"You need who I used to be."

She curls up on the couch, while we talk. She doesn't play with her hair or act too nervous or excited or scared. At times, you can't even see the fatigue.

But her word choice is slow, and her vocabulary is limited. She isn't sleeping. Neither, I note as the clock ticks past 2:30, am I. But she hasn't been sleeping for days. She got some dramatic news, the kind of news that has a major impact on her life, a few days ago.

My modern self wants to toss out the usual string of platitudes that boil down to "please don't expect me to act like I care about this" and then leave it be. But we have a history, a long one. One that stretches back into the time when I was a boy with a heart and a purpose who thought he could help by listening and being kind.
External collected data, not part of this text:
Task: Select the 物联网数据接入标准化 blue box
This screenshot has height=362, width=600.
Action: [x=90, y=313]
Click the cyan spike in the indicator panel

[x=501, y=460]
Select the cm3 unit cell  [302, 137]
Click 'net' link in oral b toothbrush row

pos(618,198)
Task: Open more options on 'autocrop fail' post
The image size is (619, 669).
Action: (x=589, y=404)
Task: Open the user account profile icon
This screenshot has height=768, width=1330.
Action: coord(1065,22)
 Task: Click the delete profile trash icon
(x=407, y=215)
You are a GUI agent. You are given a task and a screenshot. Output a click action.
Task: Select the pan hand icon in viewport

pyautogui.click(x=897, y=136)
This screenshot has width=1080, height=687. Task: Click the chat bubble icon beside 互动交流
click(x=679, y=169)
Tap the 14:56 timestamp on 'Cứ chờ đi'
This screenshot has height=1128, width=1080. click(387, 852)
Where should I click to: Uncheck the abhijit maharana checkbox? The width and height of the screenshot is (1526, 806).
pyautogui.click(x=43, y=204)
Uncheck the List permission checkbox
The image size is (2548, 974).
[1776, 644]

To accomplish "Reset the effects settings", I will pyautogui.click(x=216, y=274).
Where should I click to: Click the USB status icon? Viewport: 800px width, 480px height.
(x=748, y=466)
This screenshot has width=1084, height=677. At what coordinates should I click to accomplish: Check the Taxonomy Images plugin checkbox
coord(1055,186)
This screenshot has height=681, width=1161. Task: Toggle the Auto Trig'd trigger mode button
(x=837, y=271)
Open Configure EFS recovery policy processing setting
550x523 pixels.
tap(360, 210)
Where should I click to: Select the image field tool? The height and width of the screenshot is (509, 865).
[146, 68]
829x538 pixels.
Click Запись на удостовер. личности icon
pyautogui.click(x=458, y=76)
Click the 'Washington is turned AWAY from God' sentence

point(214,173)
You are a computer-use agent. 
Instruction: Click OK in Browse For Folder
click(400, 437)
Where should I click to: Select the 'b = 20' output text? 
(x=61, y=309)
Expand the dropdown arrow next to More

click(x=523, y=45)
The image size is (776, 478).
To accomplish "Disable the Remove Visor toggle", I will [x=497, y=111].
And she needs that boy now. She wants aid. Shelter. Kindness. Things I no longer provide except by illusion and deceipt. If only she knew half the stories of my life, she'd recoil in either horror or fright. How could the person she once knew turn into the person I became?

Yet I joke about our history, and we tell stories about the people who were seniors when we were sophomores and freshman. Recalling legends and myths about the crew that we consider to be "old" Mercerians. And I point out that now that we are graduated, there are sophomores and juniors who will speak one day of us as "the old crew" and stories will be told of us as we tell them of others.

It's an odd moment, and it almost--almost!--gives me a twinge of regret, to think of the stories I left behind, good and bad, ensembles as a legend of a person no longer present, who can no longer influence the stories that others tell about me.